• **Records provided**
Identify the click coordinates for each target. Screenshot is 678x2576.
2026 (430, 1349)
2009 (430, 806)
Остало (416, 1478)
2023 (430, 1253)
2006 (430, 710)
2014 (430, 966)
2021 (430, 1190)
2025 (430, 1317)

==

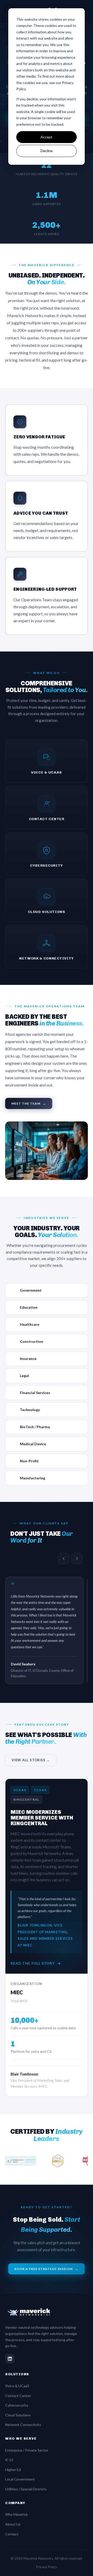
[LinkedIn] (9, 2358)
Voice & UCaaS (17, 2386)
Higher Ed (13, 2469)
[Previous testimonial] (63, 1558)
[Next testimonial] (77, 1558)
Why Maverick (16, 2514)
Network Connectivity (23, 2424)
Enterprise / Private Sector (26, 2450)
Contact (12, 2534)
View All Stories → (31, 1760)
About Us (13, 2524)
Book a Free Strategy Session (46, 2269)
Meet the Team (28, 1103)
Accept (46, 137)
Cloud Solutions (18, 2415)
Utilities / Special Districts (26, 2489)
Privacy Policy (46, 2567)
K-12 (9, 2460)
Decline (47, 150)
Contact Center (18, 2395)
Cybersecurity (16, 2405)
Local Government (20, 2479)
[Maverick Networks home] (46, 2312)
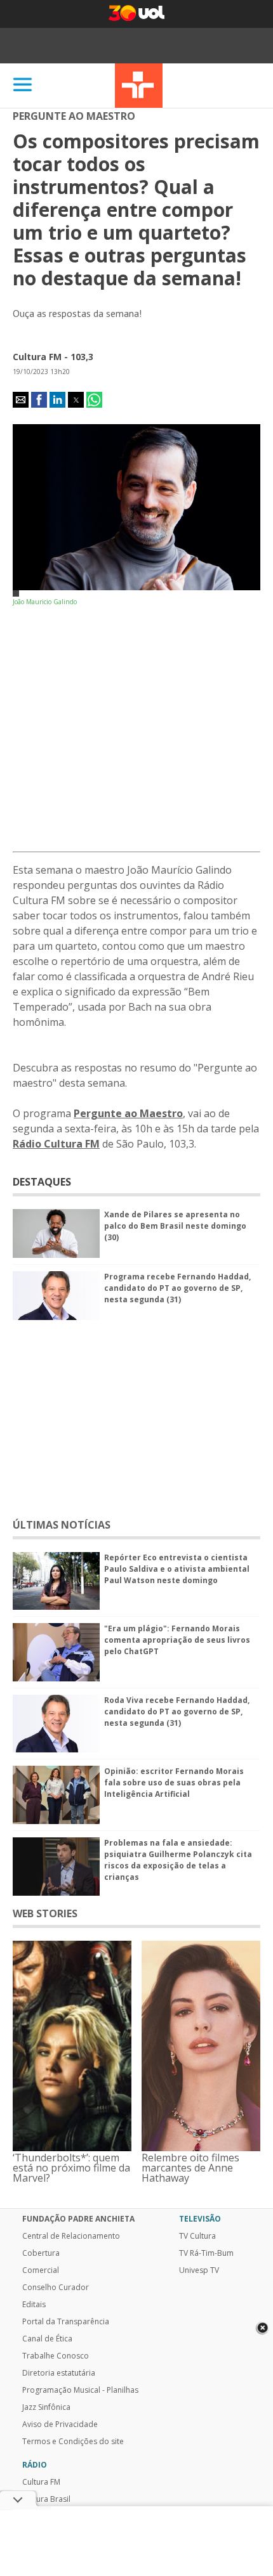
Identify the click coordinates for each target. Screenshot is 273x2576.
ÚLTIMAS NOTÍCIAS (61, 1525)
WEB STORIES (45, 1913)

• **Activity**
Reproduce the listing above from the line that holds "Cybersecurity (16, 2405)" through the line that holds "WEB STORIES (45, 1913)", both included, with the pictures left out.

• **Solution to this problem**
Cybersecurity (16, 2405)
Local Government (20, 2479)
[Maverick Networks home] (46, 2312)
Identify the click coordinates for each target. Screenshot is 273x2576.
ÚLTIMAS NOTÍCIAS (61, 1525)
WEB STORIES (45, 1913)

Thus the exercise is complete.